Hafiz Saeed urges his boys operating in India to exercise caution while posting comments on Facebook


The arrest of two young girls for posting innocuous comments on Facebook – Shahien Dhada, 21, was detained by Mumbai cops for posting “People like Thackeray are born and die daily and one should not observe a bandh for that”  on her Facebook page while her friend was arrested for ‘liking’ the comment – has shocked not just millions of Indian Facebook users but also the hundreds of terrorists operating out of various parts of India.

LeT Chief, Hafiz Saeed, has now urged his boys on missions to India to exercise extreme caution about what they post on Facebook lest the cops pick them up for questioning.  Speaking to The Unreal Times from his headquarters in Muridke, the dreaded Amir said, “Just read reports of the arrest of those young girls for positing innocuous FB messages. This Information Technology Act is sooo scary, man. POTA seems so liberal and benign in comparison. I’ve now cautioned the boys out to create havoc in India to be very careful about their social networking and try to be as sweet as possible. ”

His aide, Lakhvi, echoed his sentiments. “According to the IT Act, a non-bailable arrest warrant can be issued for posting content that is false and posted to cause annoyance, inconvenience, danger, obstruction, insult, injury, criminal intimidation, enmity, hatred, or ill will. In other words, anything other than effusive praise could attract imprisonment. WTF! I would rather operate out of Afghanistan now,” he wailed.

On the other hand, Maoists operating out of the jungles of Chhattisgarh, are for once grateful that their forest tracts don’t have broad-band connectivity. “Man, glad I don’t have access to Facebook. Otherwise I would surely have been picked up by now for my anti-national propaganda as opposed to blowing up schools,” exclaimed senior Naxalite leader, Budkar Hidami, heaving a sigh of relief.

Saeed says that morale is so low in the ranks that boys would rather fight American forces in lawless Afghanistan than operate out of India and grapple with its archaic, colonial era laws that muzzle free speech. “Boys are keen to shift to Afghanistan since there are no restrictions on what one can post on FB there.
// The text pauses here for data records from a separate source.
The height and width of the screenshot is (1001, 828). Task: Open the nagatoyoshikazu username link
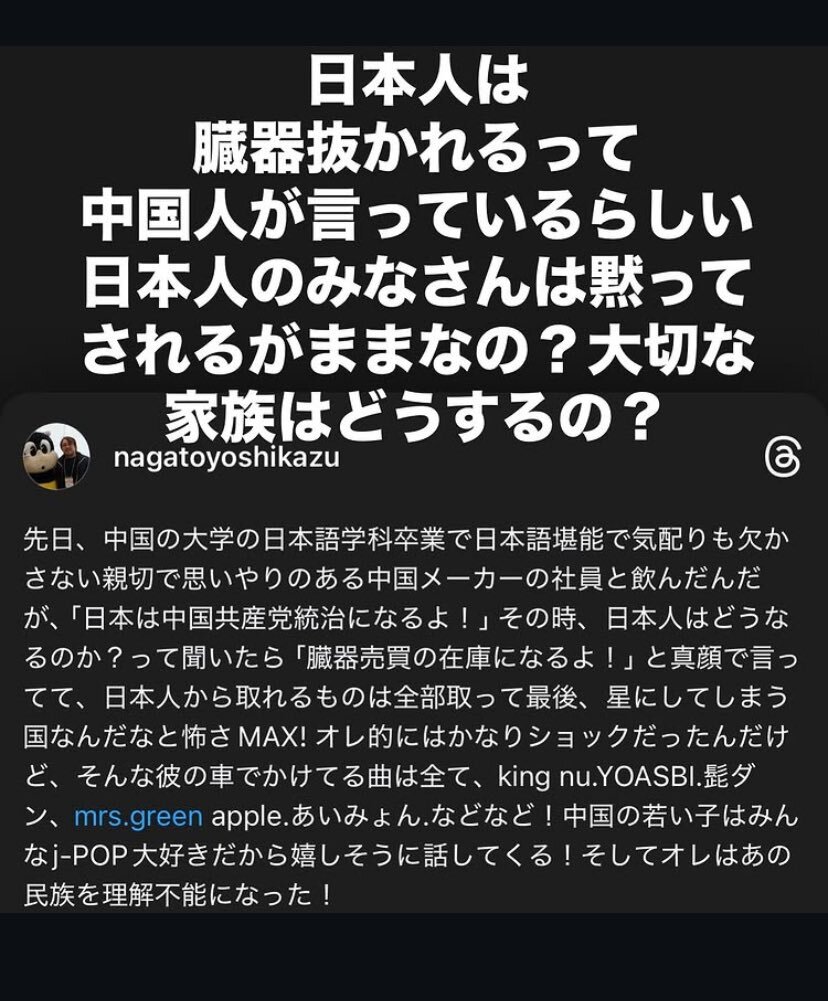[x=227, y=458]
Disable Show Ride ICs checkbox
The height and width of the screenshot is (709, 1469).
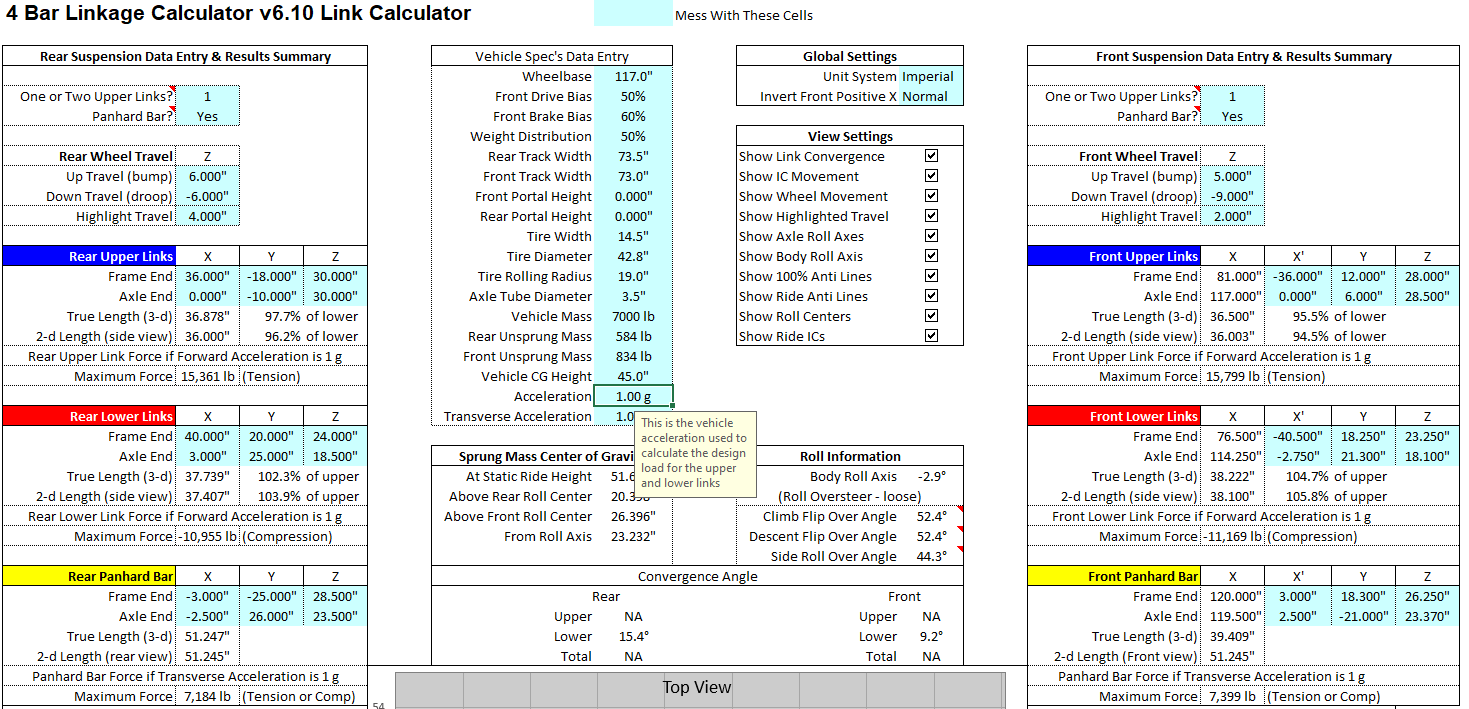pyautogui.click(x=931, y=336)
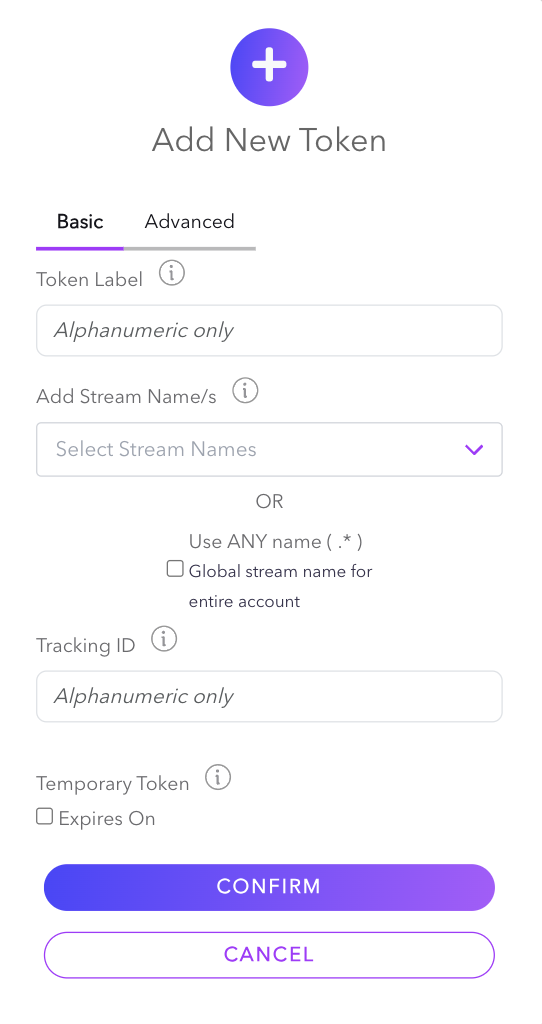Switch to the Basic tab

pos(80,222)
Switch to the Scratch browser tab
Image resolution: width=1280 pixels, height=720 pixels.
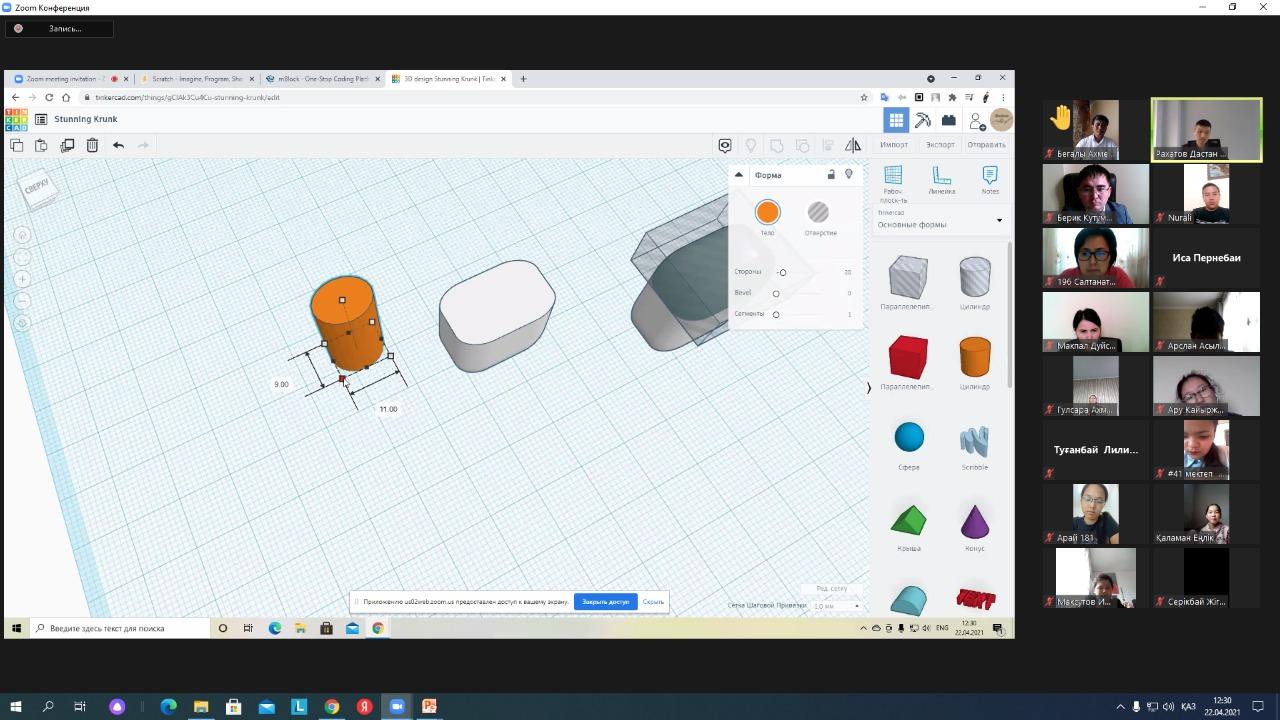point(197,79)
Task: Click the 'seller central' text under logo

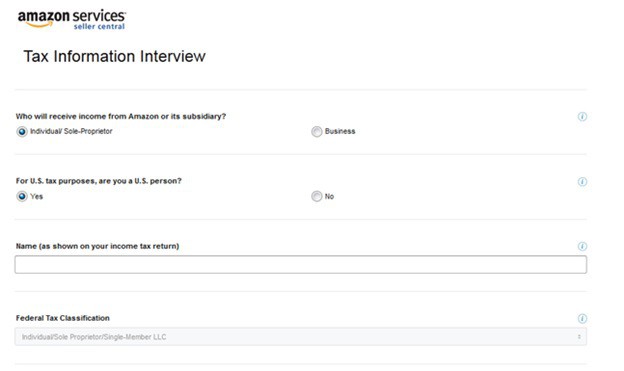Action: pyautogui.click(x=99, y=27)
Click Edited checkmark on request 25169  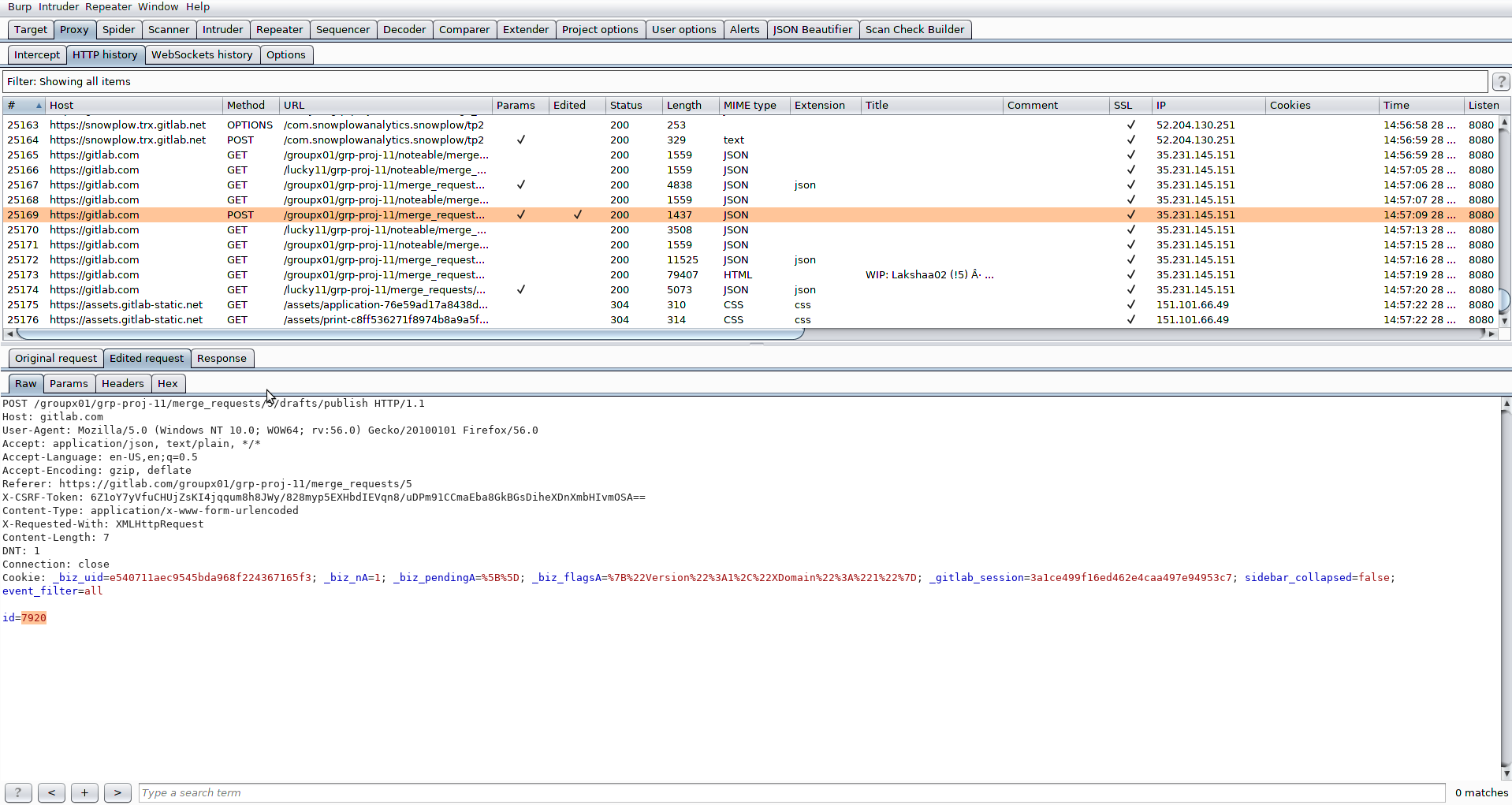pos(578,214)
At worst, they can be taken out in a drone strike but the boys can live with that,” he observed glumly.

However, the LeT chief later cheered up after he was informed that the draconian laws are only used to go after soft targets – such as 21 year old girls or small-time businessman expressing inconvenient opinions about public figures or their kin – and that Saeed and his ilk need not fear the long arms of the law catching up with them in India.